Hi Pavel,

thanks for helping me out!

>> Is this intended behaviour? How does the pragma/async io module fit in,
>> then?
>>      
> I believe you've got something wrong in your tests. Because with
> asynchronous module (if you indeed used its VFS when created your
> connections) no actual disk I/O happens in the same thread as insert
> command.
Yes, I thought so as well.

But when I profiled with google perftools, unixSync showed up in the 
call stack below the place where the insert commands were executed. I 
have started async io by calling sqlite3async_initialize before opening 
the database. It returned SQLITE_OK. Just to make sure that I'm not 
looking at the wrong code, I have inserted a hardcoded breakpoint 
(asm("int3);) into the flush-function and the debugger stops frequently 
at that point.

Compiling with -DSQLITE_NO_SYNC is running an order of magnitude faster 
than all combinations of PRAGMA synchronous, PRAGMA journal_mode and 
async io that I could think of.

Unfortunately all of this is embedded in a large scale application where 
I can't easily extract a small example demonstrating the effect. The 
code uses the Sql module from Qt with a sqlite backend compiled as a 
plugin. Maybe something is lost along these lines.

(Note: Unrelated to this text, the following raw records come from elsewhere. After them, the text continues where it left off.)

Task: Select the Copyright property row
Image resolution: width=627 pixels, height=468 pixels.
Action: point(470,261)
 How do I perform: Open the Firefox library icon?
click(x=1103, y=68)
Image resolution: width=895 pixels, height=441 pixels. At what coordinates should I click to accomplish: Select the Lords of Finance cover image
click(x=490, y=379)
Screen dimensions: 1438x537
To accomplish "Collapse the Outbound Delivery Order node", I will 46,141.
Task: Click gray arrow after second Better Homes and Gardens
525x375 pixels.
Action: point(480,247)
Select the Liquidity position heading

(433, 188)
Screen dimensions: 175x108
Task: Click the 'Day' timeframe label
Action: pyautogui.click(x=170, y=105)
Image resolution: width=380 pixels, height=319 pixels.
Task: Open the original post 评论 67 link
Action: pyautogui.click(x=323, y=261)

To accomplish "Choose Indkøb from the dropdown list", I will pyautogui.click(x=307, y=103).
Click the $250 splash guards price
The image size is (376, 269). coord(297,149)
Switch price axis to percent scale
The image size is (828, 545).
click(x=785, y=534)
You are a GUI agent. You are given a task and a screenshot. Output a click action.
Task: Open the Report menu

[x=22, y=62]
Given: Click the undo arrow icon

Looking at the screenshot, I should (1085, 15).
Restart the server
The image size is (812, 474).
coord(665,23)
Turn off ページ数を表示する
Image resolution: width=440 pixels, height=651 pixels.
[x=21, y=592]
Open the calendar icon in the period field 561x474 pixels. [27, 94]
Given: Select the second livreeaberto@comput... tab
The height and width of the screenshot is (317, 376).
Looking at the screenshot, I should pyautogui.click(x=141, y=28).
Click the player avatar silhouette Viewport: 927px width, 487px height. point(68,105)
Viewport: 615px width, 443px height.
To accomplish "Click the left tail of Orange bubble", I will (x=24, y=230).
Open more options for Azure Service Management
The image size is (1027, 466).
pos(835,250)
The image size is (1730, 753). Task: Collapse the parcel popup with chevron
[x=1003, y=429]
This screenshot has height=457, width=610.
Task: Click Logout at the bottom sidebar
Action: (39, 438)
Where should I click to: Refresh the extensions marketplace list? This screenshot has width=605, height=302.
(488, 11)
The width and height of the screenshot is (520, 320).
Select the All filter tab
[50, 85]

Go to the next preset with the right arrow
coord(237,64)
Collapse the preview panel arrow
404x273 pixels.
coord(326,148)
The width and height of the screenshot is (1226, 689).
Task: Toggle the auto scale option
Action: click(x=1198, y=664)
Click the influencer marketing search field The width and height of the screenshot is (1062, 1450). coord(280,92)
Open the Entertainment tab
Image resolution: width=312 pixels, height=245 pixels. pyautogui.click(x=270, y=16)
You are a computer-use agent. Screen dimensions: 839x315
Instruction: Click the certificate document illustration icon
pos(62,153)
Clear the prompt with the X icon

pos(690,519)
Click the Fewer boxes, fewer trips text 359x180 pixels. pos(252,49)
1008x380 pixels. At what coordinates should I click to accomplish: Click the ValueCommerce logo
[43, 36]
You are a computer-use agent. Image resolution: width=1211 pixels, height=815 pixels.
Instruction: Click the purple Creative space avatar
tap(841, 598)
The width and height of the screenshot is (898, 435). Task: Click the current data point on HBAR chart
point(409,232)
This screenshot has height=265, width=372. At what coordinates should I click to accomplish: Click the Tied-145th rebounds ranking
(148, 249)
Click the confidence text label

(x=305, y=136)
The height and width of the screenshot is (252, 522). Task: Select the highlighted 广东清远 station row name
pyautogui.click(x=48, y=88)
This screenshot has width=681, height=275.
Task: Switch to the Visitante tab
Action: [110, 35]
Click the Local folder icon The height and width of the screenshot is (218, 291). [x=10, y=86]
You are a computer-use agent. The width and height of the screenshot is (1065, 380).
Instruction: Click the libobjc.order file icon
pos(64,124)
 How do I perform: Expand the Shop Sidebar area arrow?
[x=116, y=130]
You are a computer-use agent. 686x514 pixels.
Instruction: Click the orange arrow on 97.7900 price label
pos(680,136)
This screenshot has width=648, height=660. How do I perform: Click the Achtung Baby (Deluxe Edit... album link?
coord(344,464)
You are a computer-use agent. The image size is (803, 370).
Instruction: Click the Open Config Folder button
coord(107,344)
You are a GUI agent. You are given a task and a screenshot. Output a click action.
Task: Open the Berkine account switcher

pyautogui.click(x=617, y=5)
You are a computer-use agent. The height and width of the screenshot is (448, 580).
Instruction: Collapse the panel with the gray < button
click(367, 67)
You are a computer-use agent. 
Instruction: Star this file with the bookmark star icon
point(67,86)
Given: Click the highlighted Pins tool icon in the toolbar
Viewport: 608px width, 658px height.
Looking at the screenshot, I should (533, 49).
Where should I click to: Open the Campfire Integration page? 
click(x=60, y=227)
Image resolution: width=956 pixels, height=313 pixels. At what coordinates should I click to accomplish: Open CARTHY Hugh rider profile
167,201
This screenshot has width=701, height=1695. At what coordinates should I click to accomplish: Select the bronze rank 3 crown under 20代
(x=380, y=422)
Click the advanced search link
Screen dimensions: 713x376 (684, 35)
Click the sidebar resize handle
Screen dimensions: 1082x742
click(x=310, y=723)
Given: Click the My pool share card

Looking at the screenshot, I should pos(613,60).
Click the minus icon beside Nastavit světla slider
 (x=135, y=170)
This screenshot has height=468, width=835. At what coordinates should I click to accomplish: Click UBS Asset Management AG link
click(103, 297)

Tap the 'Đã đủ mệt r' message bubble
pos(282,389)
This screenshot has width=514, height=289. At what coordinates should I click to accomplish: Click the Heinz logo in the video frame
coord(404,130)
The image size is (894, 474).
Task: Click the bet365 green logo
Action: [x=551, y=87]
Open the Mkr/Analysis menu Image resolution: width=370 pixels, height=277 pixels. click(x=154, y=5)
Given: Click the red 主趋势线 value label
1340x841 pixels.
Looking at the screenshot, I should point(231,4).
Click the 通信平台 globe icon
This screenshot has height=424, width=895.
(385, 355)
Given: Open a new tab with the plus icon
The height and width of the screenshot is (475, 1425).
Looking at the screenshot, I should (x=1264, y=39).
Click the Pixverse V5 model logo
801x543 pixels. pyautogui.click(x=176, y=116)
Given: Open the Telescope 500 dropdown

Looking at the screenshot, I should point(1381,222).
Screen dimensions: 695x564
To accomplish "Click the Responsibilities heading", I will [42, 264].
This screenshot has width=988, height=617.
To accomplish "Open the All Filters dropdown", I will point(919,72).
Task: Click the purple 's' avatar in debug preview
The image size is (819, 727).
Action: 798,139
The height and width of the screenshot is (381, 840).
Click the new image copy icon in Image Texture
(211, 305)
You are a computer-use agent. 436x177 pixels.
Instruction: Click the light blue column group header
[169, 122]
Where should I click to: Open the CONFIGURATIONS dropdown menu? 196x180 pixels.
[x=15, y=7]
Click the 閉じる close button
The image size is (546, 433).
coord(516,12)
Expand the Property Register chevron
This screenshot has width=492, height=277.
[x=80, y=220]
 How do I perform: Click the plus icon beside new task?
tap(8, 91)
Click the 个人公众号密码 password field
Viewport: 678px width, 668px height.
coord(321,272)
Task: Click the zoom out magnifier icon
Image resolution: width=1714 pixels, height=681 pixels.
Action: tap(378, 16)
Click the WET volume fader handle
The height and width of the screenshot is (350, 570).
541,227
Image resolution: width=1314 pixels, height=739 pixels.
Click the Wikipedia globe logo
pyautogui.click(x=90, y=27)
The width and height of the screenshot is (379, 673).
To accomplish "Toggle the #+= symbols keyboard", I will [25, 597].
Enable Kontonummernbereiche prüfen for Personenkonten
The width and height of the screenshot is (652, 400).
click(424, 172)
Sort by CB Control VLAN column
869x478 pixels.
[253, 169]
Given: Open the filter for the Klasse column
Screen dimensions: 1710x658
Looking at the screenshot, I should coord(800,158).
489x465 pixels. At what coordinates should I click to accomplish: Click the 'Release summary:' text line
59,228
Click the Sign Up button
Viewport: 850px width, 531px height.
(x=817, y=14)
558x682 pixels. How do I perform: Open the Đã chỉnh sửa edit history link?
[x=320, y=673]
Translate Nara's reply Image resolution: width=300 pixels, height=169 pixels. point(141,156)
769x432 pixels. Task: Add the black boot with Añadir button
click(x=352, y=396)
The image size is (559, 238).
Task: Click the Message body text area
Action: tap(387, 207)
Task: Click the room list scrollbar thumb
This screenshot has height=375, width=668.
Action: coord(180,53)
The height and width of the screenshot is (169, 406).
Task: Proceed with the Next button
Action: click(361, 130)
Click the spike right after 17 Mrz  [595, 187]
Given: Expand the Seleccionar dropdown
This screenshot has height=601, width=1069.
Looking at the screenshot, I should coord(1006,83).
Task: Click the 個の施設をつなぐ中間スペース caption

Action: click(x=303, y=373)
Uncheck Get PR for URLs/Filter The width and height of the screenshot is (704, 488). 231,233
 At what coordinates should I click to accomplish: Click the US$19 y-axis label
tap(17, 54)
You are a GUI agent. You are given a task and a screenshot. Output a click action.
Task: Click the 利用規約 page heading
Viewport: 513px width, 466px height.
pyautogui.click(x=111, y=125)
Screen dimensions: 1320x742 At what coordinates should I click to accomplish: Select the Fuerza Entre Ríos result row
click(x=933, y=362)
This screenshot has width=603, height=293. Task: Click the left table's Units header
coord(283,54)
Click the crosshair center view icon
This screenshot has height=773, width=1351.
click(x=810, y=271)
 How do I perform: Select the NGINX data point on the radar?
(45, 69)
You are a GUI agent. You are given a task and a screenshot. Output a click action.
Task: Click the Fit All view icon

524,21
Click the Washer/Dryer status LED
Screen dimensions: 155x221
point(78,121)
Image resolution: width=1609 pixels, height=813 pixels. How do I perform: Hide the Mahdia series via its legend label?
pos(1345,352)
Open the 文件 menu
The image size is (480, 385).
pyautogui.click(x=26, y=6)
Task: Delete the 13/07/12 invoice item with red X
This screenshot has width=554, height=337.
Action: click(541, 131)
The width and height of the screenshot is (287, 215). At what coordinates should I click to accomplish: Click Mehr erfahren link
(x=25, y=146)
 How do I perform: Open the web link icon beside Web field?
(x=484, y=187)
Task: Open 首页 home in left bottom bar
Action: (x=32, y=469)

I'll see if I can whip up anything smaller without Qt inbetween.

>   With PRAGMA synchronous = off the only syncs I can think of
> being called is sync on directory where journal is created and
> deleted. If you don't care about database corruption and if you don't
> need to do rollbacks then maybe you need to try PRAGMA journal_mode =
> off too? Or at least PRAGMA journal_mode = persist if you still need
> to do rollbacks.
>    
I don't need to do rollbacks and have tried journal_mode=off vs 
journal_mode=memory. The former didn't make much of a difference, so I 
opted for the latter, just in case.

See, the unixSync-function says:
  static int unixSync(sqlite3_file *id, int flags){
     /* ... */
     int isDataOnly = (flags&SQLITE_SYNC_DATAONLY);
     int isFullsync = (flags&0x0F)==SQLITE_SYNC_FULL;
     /* ... */
     rc = full_fsync(pFile->h, isFullsync, isDataOnly);
     /* ... */
}

And full_fsync does call fsync unless compiled with -DSQLITE_NO_SYNC

I still need to check  why unixSync is triggered by INSERT. I had 
problems to get debugging info going and therefore had to resort to 
looking at machine code (hence the hardcoded breakpoint).